Penetration testing exercises are usually painful, expensive, and they drag along a lot of reactive remediation which usually impacts development teams and their productivity. PCI DSS standard provides several different requirements on Penetration Testing. Let’s have a look at what these requirements actually are and what additional information this standard provides in order to help organisations understand requirements better as well as get a more holistic view over compliance requirements. Let’s start with a simple Penetration Testing description exercise:
PURPOSE: to identify ways to exploit vulnerabilities to circumvent or defeat the security features or system components.
WHEN: at least annually or upon significant changes (infrastructure upgrade or modification, new system component installation)
HOW: manual process plus vulnerability scanning or use of other automated tools
REPORT: description of each vulnerability verified potential issues discovered. More specific risks that vulnerability may pose, including specific methods how and to what extent it may be exploited.
DURATION: engagement may last days or weeks depending on the scope of the test and size of the environment. May grow in time and complexity if efforts uncover additional scope
Ok — Seems pretty standard stuff so let’s move on to the actual environment and segments that should be assessed by this exercise:
SCOPE: As defined in PCI DSS requirement 11.3, a penetration test must include entire CDE perimeter and any critical systems that may impact the security of the CDE as well as the environment in scope for PCI-DSS. This includes both the external (public facing attack surface) and the internal perimeter of CDE (LAN-LAN attack surfaces).
Term “Critical Systems” described by PCI DSS “security systems, public facing devices and systems, databases and other systems that store, process or transmit cardholder data.” (requirement 6.1) firewalls, IDS, authentication servers..) any assets utilised by privileged users to support and manage CDE.
PCI-DSS defines the cardholder data environment (CDE) as “the people, processes, and technology that store, process, or transmit cardholder data or sensitive authentication data.” Now, if we have a look into the external assessment which is the most important one as it may present the highest risk to the organisation it states.
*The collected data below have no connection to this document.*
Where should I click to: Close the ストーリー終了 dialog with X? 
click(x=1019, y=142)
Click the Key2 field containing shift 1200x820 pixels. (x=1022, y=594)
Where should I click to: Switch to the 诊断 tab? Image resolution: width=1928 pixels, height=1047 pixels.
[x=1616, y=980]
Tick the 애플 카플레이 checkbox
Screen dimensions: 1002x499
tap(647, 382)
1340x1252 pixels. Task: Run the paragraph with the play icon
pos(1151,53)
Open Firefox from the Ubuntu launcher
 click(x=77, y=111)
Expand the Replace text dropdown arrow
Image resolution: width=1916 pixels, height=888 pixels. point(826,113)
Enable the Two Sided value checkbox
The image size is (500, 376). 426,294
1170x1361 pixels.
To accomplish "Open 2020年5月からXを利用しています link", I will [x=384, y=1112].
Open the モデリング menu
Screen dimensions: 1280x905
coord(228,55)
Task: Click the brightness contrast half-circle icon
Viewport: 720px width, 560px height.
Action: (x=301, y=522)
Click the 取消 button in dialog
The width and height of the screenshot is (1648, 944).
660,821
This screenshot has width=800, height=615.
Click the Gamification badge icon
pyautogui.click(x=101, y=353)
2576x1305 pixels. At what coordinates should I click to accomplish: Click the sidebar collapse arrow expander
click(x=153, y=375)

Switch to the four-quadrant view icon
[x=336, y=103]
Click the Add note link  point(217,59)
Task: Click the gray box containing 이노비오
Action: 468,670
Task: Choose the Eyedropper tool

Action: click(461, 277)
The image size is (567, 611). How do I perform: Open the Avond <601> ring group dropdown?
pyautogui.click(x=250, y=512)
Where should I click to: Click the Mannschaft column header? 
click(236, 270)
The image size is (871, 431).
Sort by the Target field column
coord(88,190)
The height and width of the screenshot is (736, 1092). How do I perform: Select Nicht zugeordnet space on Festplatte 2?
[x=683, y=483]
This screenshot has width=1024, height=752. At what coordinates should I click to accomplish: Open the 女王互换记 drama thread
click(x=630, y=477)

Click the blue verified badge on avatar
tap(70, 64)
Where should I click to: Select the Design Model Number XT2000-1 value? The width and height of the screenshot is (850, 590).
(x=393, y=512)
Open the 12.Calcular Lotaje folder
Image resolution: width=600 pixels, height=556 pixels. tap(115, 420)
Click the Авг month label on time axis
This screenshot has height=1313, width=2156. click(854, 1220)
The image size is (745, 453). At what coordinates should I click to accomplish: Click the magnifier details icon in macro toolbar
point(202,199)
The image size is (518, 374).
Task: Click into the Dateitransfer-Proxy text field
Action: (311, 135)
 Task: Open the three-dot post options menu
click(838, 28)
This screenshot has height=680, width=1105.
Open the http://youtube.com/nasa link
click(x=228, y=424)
EXTERNAL: Exposed external perimeter of the CDE and critical systems connected or accessible to public network infrastructures. Testing must include both application-layer and network-layer assessments. External penetration tests also include remote access vectors such as dial-up and VPN connections.
Ok, so far all of this seems fairly reasonable and does not contain anything that might be too surprising, right? Let’s move on to the more interesting bit, related to the people who are actually performing the assessment and any requirements around that.
WHO: “Qualified third party may perform the penetration test as long as they are organizationally independent.“
Diving deeper into potential security certification requirements reveals pretty general indication:
“Might be indication of the skill level and competence of a potential penetration tester or company. These are not required certifications, they indicate a common body of knowledge held by a candidate: OSCP, CEH, GIAC, GXPN, CREST, CESG/CHECK …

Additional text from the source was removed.